▶ _Element lookup records_
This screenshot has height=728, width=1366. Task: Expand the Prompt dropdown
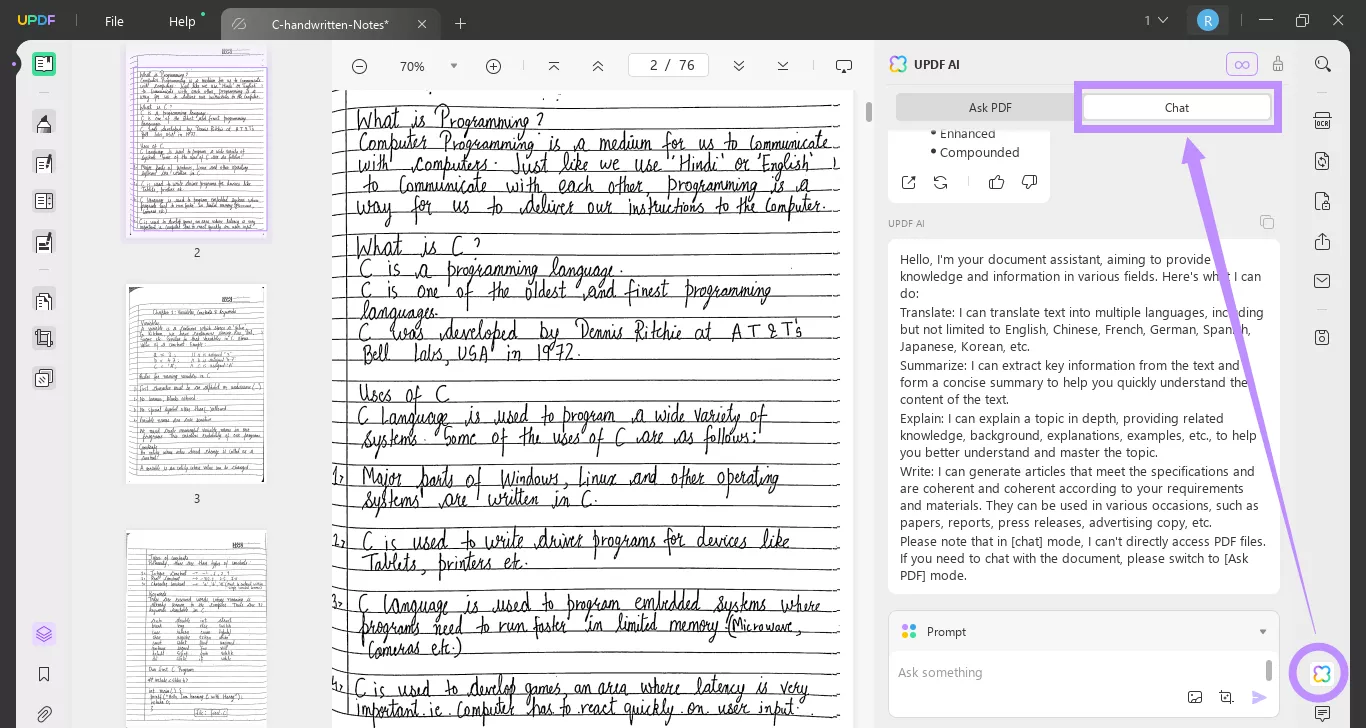(x=1262, y=632)
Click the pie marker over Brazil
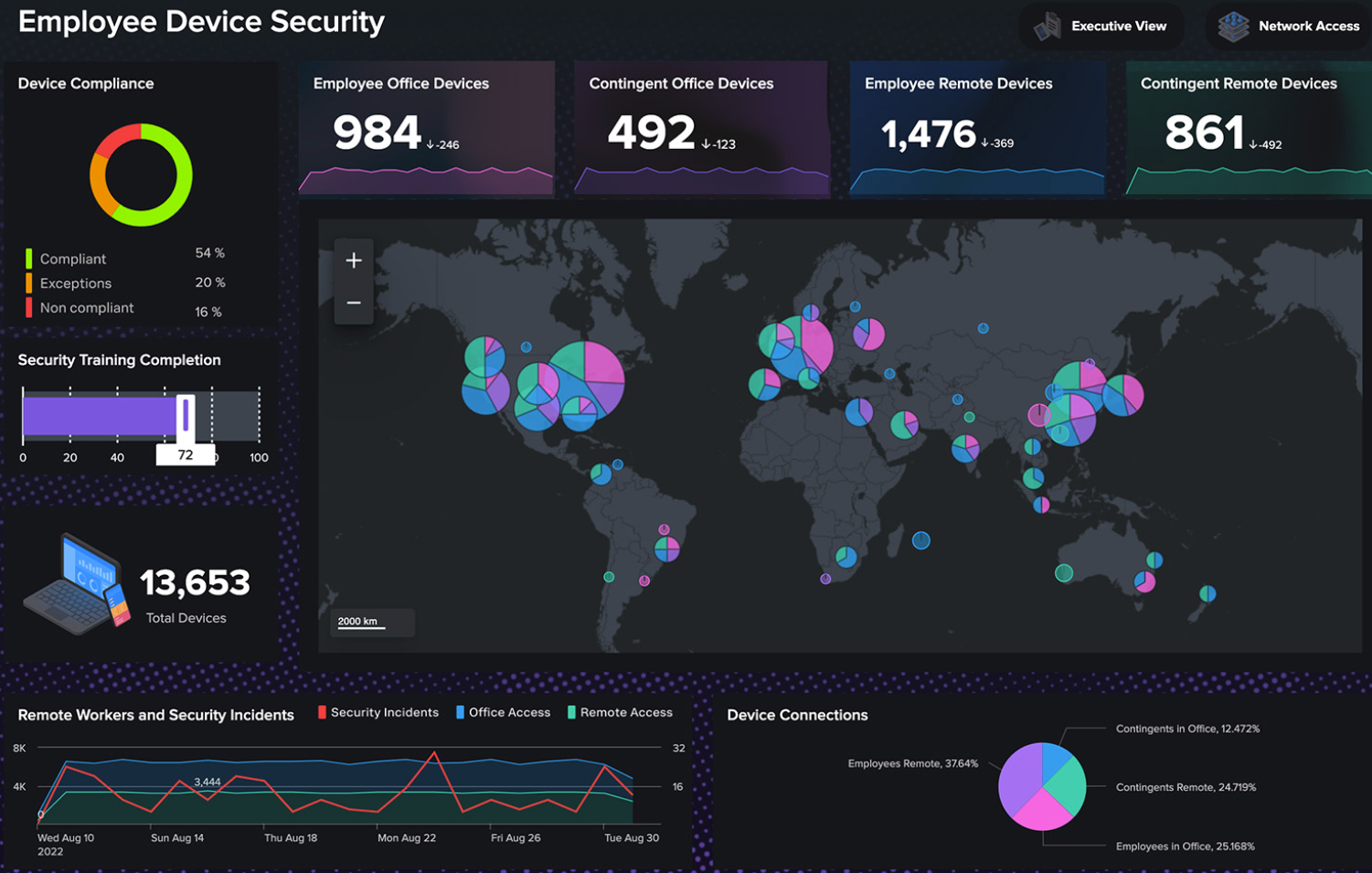 (x=666, y=549)
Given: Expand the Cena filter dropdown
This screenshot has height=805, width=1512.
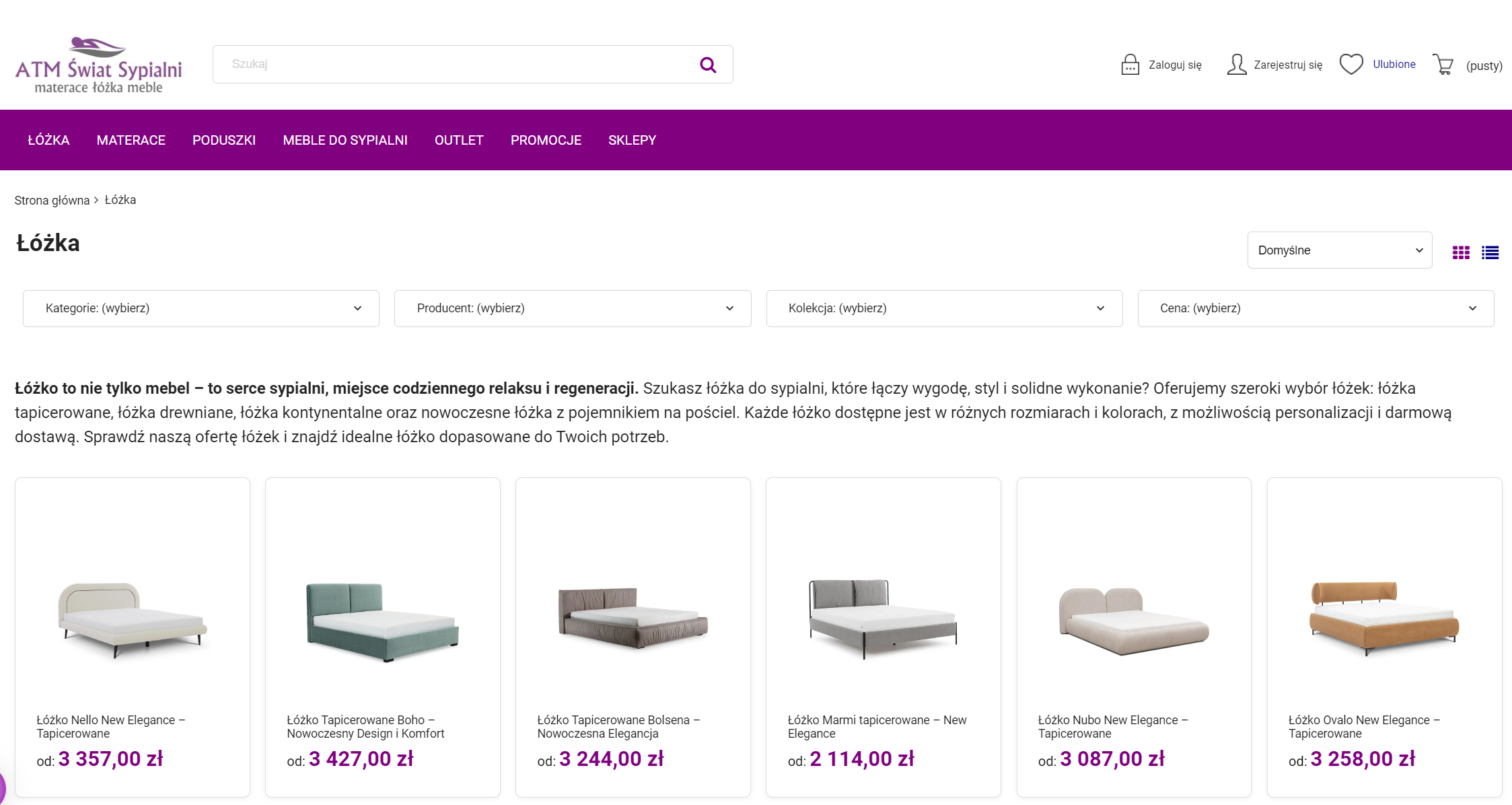Looking at the screenshot, I should click(1316, 308).
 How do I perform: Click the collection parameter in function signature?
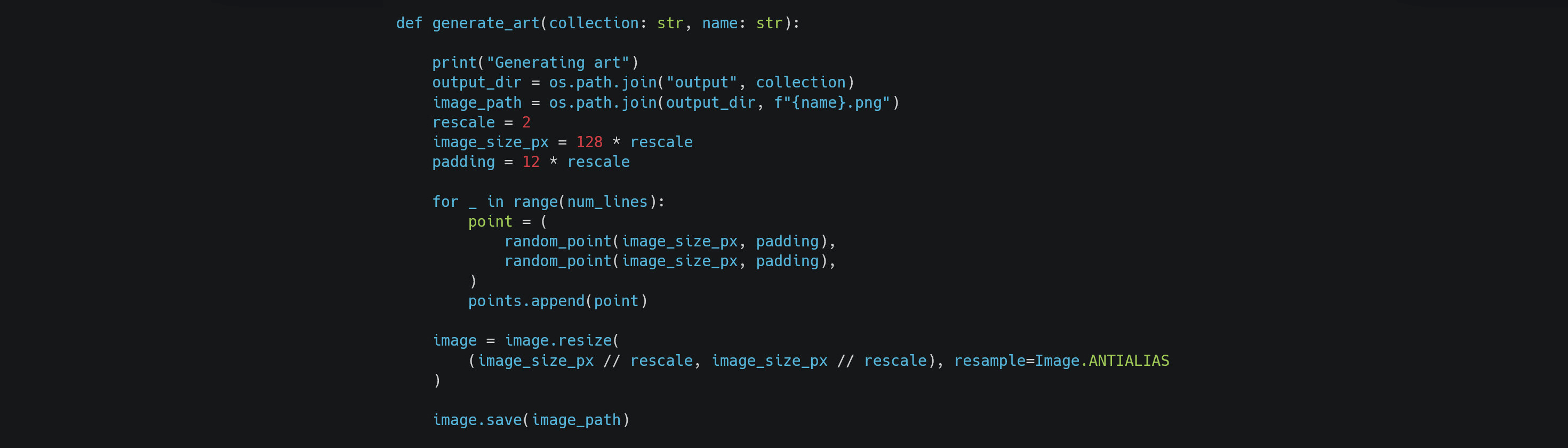[x=594, y=23]
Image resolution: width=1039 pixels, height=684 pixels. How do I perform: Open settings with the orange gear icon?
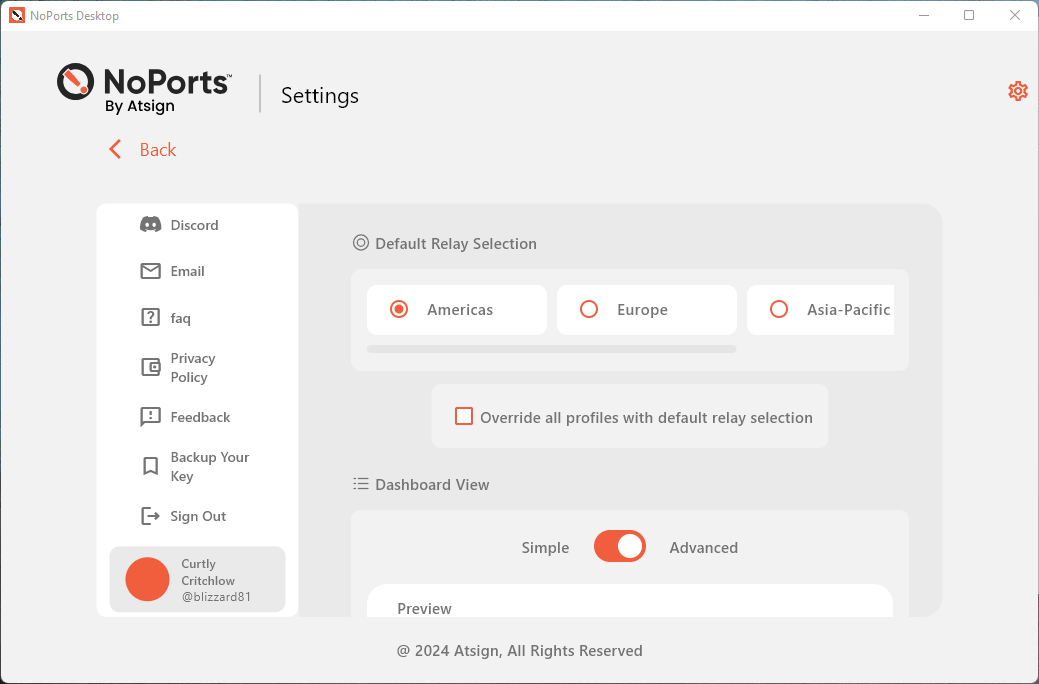pos(1017,91)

▶ _Written exercise_
Rewrite all of the lines above, switching "dropdown" to "menu" everywhere it occurs and keeping everything else unchanged. Leave the pictures out.

▶ _Response below_
This screenshot has height=728, width=1366. Task: Expand the Prompt menu
(x=1262, y=632)
Click the pie marker over Brazil
 (x=666, y=549)
Given: Expand the Cena filter menu
This screenshot has height=805, width=1512.
Looking at the screenshot, I should click(1316, 308).
 How do I perform: Click the collection parameter in function signature?
[x=594, y=23]
Image resolution: width=1039 pixels, height=684 pixels. How do I perform: Open settings with the orange gear icon?
pos(1017,91)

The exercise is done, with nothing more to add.